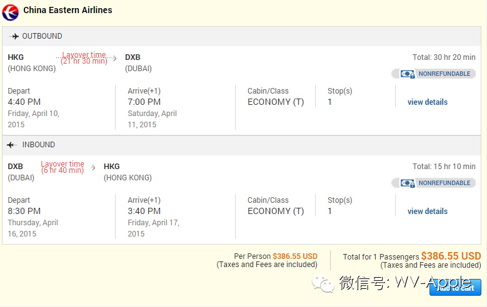The width and height of the screenshot is (487, 307).
Task: View details of the inbound flight
Action: (x=428, y=212)
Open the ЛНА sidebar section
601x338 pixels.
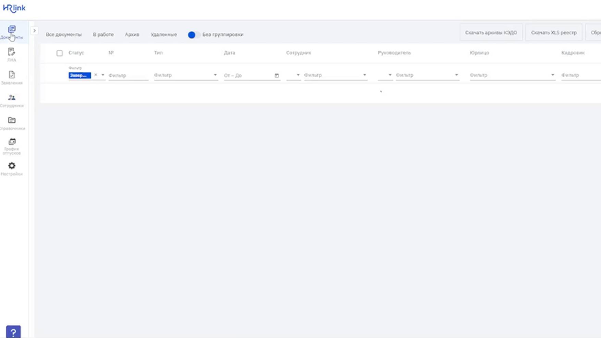pyautogui.click(x=12, y=52)
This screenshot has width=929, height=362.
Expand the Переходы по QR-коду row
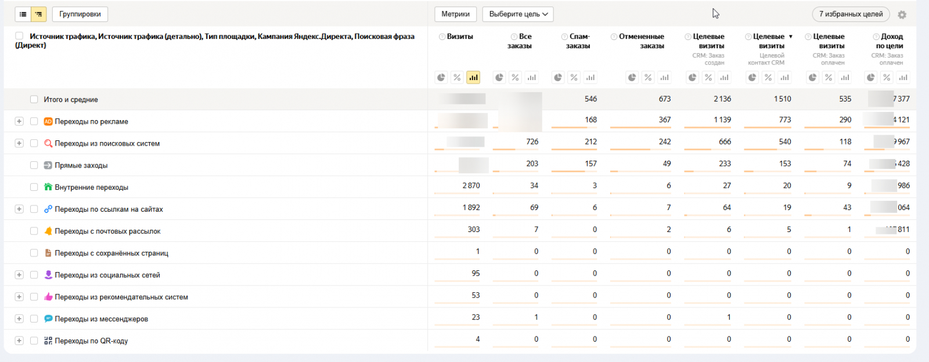(19, 341)
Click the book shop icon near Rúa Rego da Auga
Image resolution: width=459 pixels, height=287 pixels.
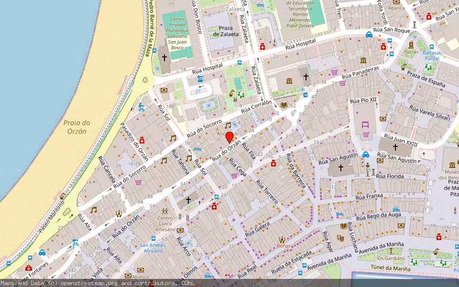coord(343,226)
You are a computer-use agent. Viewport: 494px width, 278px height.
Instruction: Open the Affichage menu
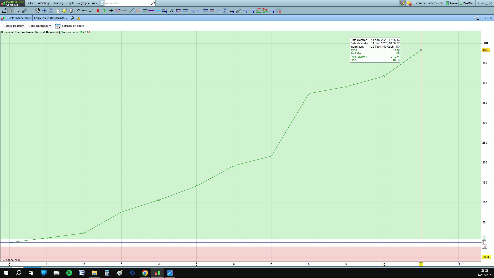[44, 3]
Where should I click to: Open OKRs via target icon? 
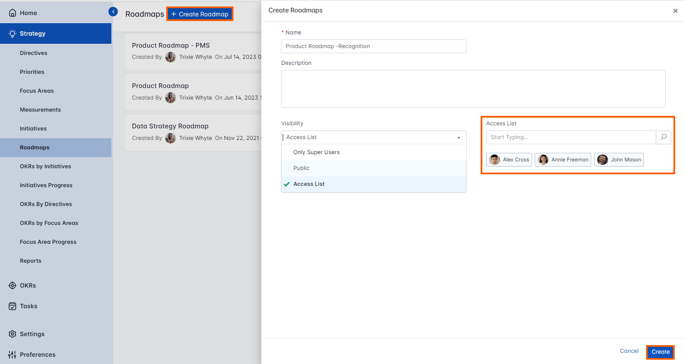point(12,285)
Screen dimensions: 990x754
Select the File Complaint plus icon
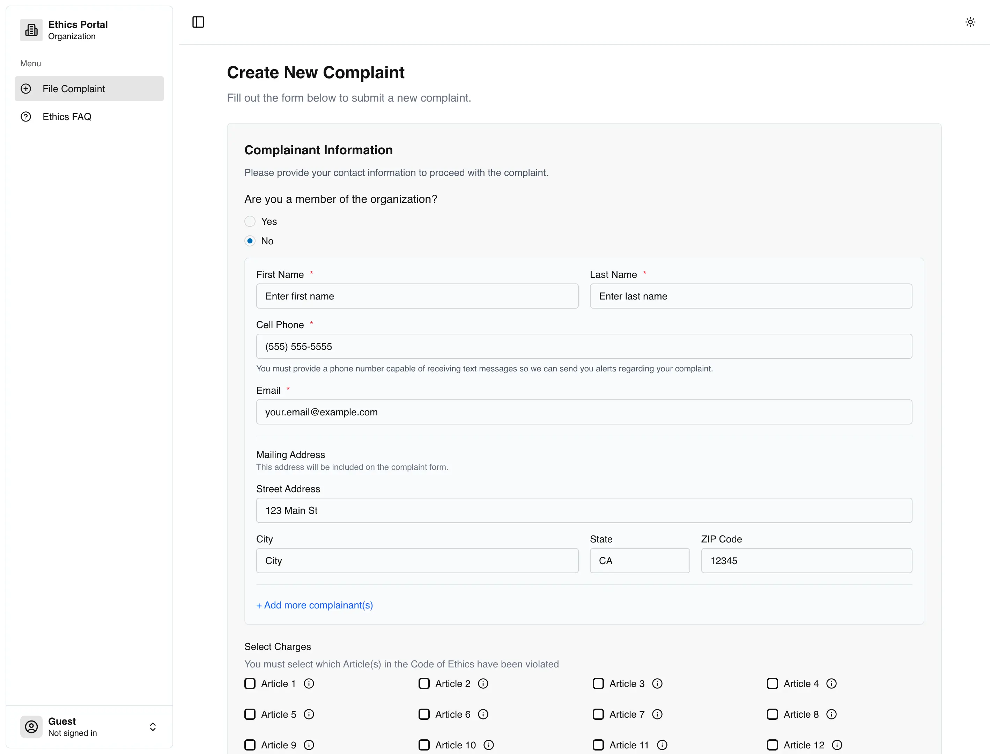tap(26, 88)
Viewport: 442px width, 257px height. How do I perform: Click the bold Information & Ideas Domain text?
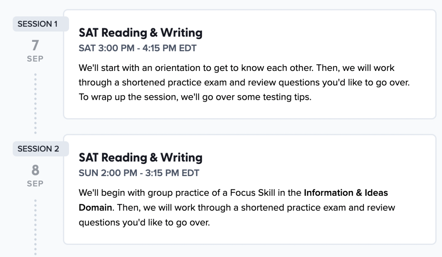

◆ **AIM**
Copy out the records verbatim, beginning at the line that contains "Click the book" and ending after the line that contains "point(12,285)". Omit the pictures.

◆ **TASK ANSWER**
Click the book shop icon near Rúa Rego da Auga
Image resolution: width=459 pixels, height=287 pixels.
coord(343,226)
You are a computer-use agent. Viewport: 494px width, 278px height.
Instruction: Open the Affichage menu
[44, 3]
Where should I click to: Open OKRs via target icon? 
point(12,285)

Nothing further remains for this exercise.